2.3 on the Pretty-Weird Axis – Best Reissue – “EUREKA!”
This record was a pleasure to receive as I began to sober up. Some of what my word processor just spat out was about the music, so I’m switching back to autobiography… get this, fam, my psychiatrist is actually mandating that I get a sponsor thru Alcoholics Anonymous before he’ll continue to make changes to my prescriptions. I’ve got a few leads already, on a national scale… I was gonna follow up on the possibility of something local next week. I felt a lot of bogus stigma during the session with my psych, but I’m trying to spin it around into something positive… his guideline was to find someone w/ “10 years” experience in sobriety, & I think that person sounds interesting to meet. Just as long as they don’t suck me into any conversations about belief in God, which A.A. was explicitly founded on… listen, God is a “force”, & he can communicate through RNG in videogames, because computers are deterministic… Damn though, a HUMAN BEING had to write the code, though… this is shaking my hazily & ridiculously defined beliefs about a higher power to their core.
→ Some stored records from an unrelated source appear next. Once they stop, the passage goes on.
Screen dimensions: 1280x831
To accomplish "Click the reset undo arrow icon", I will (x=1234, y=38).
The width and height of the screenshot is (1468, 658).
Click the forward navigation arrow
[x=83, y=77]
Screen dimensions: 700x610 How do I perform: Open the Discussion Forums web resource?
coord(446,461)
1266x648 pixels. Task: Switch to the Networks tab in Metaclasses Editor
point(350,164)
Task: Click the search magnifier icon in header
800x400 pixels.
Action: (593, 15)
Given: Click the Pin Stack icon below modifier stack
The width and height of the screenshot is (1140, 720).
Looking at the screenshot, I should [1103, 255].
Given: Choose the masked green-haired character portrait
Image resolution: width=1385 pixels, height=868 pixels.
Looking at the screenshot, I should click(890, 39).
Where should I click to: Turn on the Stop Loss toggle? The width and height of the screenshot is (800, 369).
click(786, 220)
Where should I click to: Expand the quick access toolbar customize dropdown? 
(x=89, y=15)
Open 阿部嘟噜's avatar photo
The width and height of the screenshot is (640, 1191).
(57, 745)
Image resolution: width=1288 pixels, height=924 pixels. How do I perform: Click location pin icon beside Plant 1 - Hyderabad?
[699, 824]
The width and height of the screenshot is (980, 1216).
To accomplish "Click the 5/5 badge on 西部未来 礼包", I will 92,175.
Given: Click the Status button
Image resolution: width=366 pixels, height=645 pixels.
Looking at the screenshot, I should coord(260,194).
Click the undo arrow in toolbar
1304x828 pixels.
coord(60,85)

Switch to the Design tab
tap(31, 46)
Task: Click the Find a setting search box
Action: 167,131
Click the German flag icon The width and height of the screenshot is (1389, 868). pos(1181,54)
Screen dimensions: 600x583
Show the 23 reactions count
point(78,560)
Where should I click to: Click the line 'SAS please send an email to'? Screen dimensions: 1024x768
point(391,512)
I once asked someone in the grad program I’m in how he deals w/ bad coworkers, & he said he prays to be like Christ. I didn’t think it was horrible advice!
I wish I could say Il Bestiario by Maria Monti was the joyous sound inside my mind when I’m free from substance addiction… but honestly I’ve been getting more pumped up by the track “Leave Me Alone” by Kool Keith… I feel like I could be sober for 20 years listening to this… I have the mind of a psycho, & THAT’S what makes me high.